Exercise aim:
Where does the word "computer" appear in the entries below? Copy each line that holds it.

Data for processing Block Start

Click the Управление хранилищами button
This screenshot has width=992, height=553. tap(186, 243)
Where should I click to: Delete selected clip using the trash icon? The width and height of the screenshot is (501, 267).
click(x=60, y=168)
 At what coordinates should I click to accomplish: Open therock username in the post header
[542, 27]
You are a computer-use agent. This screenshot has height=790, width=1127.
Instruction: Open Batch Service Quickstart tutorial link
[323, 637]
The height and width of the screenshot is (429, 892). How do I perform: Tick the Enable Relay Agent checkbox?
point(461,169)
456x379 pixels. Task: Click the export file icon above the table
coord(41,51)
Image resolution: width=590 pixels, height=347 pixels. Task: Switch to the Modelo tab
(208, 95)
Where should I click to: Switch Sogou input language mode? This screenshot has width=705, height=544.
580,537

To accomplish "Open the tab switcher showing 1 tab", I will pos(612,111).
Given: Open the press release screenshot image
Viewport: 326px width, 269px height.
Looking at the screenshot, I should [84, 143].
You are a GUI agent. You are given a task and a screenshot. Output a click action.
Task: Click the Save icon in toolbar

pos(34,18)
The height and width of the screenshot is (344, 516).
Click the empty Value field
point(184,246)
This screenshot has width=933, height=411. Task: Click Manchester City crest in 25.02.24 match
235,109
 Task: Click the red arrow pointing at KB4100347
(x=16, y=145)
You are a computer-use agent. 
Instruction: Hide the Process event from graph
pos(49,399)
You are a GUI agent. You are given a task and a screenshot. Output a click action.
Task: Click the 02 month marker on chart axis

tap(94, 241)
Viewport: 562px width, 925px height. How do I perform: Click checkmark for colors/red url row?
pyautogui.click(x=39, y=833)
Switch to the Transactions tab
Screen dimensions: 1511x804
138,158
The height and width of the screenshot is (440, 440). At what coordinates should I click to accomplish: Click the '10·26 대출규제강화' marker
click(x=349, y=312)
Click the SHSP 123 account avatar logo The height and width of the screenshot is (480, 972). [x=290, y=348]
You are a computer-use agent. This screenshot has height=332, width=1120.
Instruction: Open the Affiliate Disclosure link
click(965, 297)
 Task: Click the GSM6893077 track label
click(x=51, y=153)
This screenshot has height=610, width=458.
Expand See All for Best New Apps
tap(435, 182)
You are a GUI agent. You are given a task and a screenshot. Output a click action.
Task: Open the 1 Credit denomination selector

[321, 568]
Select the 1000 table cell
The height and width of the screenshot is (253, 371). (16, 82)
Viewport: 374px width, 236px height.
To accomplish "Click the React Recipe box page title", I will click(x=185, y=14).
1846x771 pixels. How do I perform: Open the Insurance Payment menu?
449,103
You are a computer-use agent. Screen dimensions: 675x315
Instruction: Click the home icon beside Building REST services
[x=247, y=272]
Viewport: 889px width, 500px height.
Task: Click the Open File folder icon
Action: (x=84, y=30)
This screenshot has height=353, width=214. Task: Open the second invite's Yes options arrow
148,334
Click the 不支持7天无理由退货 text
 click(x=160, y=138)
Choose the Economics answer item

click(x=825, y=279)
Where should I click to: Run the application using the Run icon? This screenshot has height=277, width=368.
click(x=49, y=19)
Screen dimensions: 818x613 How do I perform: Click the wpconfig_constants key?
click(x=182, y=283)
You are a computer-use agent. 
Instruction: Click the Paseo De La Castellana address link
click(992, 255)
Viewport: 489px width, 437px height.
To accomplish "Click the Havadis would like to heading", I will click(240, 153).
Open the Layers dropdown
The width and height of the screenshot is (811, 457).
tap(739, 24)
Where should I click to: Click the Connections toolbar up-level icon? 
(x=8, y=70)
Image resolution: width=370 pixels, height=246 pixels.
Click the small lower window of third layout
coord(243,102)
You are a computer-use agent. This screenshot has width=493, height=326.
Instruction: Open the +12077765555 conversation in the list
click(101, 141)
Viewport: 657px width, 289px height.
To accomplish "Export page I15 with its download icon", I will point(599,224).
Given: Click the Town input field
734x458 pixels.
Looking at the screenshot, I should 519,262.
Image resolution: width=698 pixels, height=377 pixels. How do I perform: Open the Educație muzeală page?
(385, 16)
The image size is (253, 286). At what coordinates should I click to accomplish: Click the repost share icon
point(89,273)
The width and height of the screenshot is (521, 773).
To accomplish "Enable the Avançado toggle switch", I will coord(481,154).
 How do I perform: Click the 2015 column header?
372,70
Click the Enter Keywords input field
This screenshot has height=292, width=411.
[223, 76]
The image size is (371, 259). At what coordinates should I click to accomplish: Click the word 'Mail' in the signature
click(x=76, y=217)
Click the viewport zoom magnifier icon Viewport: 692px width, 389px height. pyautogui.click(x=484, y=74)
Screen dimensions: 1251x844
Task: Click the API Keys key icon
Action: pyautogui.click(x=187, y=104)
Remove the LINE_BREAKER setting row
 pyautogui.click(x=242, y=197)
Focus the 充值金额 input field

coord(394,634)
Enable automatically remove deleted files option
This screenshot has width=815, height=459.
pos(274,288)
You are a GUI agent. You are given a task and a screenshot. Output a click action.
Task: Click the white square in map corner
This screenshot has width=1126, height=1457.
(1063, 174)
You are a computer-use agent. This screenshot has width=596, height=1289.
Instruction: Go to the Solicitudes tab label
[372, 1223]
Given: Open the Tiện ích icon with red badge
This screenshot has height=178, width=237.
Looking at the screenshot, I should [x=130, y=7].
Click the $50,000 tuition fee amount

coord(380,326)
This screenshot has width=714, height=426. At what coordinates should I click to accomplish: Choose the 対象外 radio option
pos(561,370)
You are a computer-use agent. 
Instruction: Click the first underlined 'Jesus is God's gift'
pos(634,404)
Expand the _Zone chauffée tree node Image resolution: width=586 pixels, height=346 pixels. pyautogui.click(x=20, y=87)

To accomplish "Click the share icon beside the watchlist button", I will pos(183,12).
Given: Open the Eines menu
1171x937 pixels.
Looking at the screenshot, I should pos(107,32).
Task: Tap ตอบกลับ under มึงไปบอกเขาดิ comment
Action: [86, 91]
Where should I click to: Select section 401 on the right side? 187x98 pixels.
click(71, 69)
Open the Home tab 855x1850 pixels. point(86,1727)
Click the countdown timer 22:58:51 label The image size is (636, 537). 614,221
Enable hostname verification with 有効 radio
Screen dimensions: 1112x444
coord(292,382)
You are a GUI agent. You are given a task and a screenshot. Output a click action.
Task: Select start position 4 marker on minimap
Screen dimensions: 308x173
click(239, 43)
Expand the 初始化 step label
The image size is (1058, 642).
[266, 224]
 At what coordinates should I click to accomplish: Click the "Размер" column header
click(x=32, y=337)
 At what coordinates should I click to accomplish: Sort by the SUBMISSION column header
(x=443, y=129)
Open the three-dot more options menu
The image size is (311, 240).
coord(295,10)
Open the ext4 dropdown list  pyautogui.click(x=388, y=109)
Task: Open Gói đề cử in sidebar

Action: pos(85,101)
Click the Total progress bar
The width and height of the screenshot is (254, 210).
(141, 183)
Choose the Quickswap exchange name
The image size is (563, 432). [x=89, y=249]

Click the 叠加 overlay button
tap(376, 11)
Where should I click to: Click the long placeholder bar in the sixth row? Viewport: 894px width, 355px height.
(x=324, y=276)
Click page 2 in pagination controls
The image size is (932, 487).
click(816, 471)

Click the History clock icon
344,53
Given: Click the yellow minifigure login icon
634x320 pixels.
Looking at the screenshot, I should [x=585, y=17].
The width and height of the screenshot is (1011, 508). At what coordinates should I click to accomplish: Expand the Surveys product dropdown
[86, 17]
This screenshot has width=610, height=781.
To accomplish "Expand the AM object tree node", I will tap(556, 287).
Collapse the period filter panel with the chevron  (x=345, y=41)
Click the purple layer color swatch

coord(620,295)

Data for processing Block End

Solution to this task:
You are a computer-use agent. This screenshot has height=790, width=1127.
You are a computer-use agent. 
You are a computer-use agent. This screenshot has height=332, width=1120.
You are a computer-use agent. Screen dimensions: 675x315
You are a computer-use agent. 
You are a computer-use agent. This screenshot has width=493, height=326.
You are a computer-use agent. This screenshot has width=596, height=1289.
You are a computer-use agent. 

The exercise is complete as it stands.